Write out the material below unchanged, covering only the stretch from the line containing "Click compare button under 649.000 ₺ Clio" through the line containing "point(262,45)", both ends included.

Rows of pointing data ->
· · · ·
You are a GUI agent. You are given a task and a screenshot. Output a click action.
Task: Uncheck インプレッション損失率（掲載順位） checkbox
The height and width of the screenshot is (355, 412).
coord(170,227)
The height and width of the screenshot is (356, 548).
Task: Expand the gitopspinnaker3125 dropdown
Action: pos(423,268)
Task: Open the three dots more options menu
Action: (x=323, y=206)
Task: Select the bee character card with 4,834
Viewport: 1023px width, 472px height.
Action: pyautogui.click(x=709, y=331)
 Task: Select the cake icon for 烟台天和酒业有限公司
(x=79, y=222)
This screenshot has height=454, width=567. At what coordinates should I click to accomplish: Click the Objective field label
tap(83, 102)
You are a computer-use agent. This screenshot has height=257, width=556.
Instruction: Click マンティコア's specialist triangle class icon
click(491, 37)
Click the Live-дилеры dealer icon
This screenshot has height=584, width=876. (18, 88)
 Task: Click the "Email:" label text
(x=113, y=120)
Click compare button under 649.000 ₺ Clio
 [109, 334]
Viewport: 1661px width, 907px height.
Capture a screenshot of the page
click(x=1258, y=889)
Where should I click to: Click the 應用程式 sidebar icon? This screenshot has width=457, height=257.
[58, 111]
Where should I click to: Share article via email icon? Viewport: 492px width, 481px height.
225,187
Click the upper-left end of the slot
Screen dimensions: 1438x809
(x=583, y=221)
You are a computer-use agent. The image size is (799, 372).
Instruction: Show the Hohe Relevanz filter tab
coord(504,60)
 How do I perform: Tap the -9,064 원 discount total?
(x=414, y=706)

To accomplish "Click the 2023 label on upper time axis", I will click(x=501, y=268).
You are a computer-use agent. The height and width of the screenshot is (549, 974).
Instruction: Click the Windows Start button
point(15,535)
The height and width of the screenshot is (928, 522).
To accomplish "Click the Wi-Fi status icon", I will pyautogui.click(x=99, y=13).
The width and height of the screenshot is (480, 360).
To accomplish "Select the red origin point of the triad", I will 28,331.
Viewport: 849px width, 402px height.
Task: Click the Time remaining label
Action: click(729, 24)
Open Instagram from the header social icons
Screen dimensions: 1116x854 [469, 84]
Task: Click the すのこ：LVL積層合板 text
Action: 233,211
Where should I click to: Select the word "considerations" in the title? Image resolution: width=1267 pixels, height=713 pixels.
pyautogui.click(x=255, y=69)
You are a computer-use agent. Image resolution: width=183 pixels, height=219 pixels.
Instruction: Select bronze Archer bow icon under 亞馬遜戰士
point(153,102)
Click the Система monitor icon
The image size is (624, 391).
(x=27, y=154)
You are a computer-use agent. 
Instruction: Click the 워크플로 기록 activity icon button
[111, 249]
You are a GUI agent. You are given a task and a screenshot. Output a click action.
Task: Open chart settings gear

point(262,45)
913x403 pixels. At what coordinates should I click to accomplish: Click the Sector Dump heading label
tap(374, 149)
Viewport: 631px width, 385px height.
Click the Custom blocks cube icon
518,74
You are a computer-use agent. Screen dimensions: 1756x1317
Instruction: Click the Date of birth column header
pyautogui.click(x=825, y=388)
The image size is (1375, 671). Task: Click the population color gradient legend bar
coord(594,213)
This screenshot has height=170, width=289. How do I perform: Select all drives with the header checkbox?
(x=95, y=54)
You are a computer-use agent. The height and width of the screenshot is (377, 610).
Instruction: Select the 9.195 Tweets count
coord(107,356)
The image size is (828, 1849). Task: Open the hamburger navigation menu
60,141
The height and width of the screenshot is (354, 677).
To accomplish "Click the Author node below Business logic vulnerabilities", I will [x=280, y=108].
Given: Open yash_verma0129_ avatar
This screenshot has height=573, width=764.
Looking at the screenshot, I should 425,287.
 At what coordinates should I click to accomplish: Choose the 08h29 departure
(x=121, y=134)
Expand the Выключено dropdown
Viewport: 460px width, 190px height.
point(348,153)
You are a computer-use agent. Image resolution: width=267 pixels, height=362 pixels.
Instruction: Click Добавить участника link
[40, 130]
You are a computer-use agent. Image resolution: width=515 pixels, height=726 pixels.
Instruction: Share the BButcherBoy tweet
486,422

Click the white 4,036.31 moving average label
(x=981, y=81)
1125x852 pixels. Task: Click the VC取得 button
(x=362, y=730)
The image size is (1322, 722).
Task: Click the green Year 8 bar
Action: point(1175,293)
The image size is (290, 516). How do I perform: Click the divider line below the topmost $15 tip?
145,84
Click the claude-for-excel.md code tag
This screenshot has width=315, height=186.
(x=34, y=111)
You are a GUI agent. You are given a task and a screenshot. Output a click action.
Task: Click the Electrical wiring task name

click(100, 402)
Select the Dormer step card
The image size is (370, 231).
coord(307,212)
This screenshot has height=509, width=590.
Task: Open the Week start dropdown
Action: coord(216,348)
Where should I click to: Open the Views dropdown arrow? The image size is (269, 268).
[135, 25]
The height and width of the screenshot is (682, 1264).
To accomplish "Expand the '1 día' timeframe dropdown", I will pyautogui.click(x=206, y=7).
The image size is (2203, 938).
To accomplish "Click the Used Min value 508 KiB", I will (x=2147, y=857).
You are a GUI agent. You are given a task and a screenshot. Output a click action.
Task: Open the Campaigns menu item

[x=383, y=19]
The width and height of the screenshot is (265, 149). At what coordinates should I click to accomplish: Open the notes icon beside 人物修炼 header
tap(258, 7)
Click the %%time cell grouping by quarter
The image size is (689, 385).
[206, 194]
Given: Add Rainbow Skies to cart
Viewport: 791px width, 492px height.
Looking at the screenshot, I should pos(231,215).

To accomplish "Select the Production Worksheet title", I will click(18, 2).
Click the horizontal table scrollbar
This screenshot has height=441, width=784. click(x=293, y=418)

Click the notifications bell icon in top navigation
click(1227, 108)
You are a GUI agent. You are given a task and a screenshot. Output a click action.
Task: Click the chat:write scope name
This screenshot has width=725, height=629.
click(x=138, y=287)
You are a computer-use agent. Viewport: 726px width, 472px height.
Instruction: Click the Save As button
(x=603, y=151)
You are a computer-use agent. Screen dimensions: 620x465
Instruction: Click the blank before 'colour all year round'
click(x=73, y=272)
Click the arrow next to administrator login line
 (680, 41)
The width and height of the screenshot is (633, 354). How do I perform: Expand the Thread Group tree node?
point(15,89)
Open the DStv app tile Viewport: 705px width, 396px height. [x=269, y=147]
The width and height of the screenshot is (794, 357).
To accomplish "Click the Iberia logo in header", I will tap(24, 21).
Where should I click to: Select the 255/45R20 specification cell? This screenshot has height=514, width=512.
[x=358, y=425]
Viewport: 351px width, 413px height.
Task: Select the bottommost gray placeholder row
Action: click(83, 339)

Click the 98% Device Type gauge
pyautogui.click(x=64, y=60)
· · · ·
Answer to the task ->
Click compare button under 649.000 ₺ Clio
 [109, 334]
Viewport: 1661px width, 907px height.
Capture a screenshot of the page
click(x=1258, y=889)
Where should I click to: Click the 應用程式 sidebar icon? This screenshot has width=457, height=257.
[58, 111]
Where should I click to: Share article via email icon? Viewport: 492px width, 481px height.
225,187
Click the upper-left end of the slot
Screen dimensions: 1438x809
(x=583, y=221)
You are a computer-use agent. The image size is (799, 372).
Instruction: Show the Hohe Relevanz filter tab
coord(504,60)
 How do I perform: Tap the -9,064 원 discount total?
(x=414, y=706)

To accomplish "Click the 2023 label on upper time axis", I will click(x=501, y=268).
You are a computer-use agent. The height and width of the screenshot is (549, 974).
Instruction: Click the Windows Start button
point(15,535)
The height and width of the screenshot is (928, 522).
To accomplish "Click the Wi-Fi status icon", I will pyautogui.click(x=99, y=13).
The width and height of the screenshot is (480, 360).
To accomplish "Select the red origin point of the triad", I will 28,331.
Viewport: 849px width, 402px height.
Task: Click the Time remaining label
Action: click(729, 24)
Open Instagram from the header social icons
Screen dimensions: 1116x854 [469, 84]
Task: Click the すのこ：LVL積層合板 text
Action: 233,211
Where should I click to: Select the word "considerations" in the title? Image resolution: width=1267 pixels, height=713 pixels.
pyautogui.click(x=255, y=69)
You are a computer-use agent. Image resolution: width=183 pixels, height=219 pixels.
Instruction: Select bronze Archer bow icon under 亞馬遜戰士
point(153,102)
Click the Система monitor icon
The image size is (624, 391).
(x=27, y=154)
You are a computer-use agent. 
Instruction: Click the 워크플로 기록 activity icon button
[111, 249]
You are a GUI agent. You are given a task and a screenshot. Output a click action.
Task: Open chart settings gear

point(262,45)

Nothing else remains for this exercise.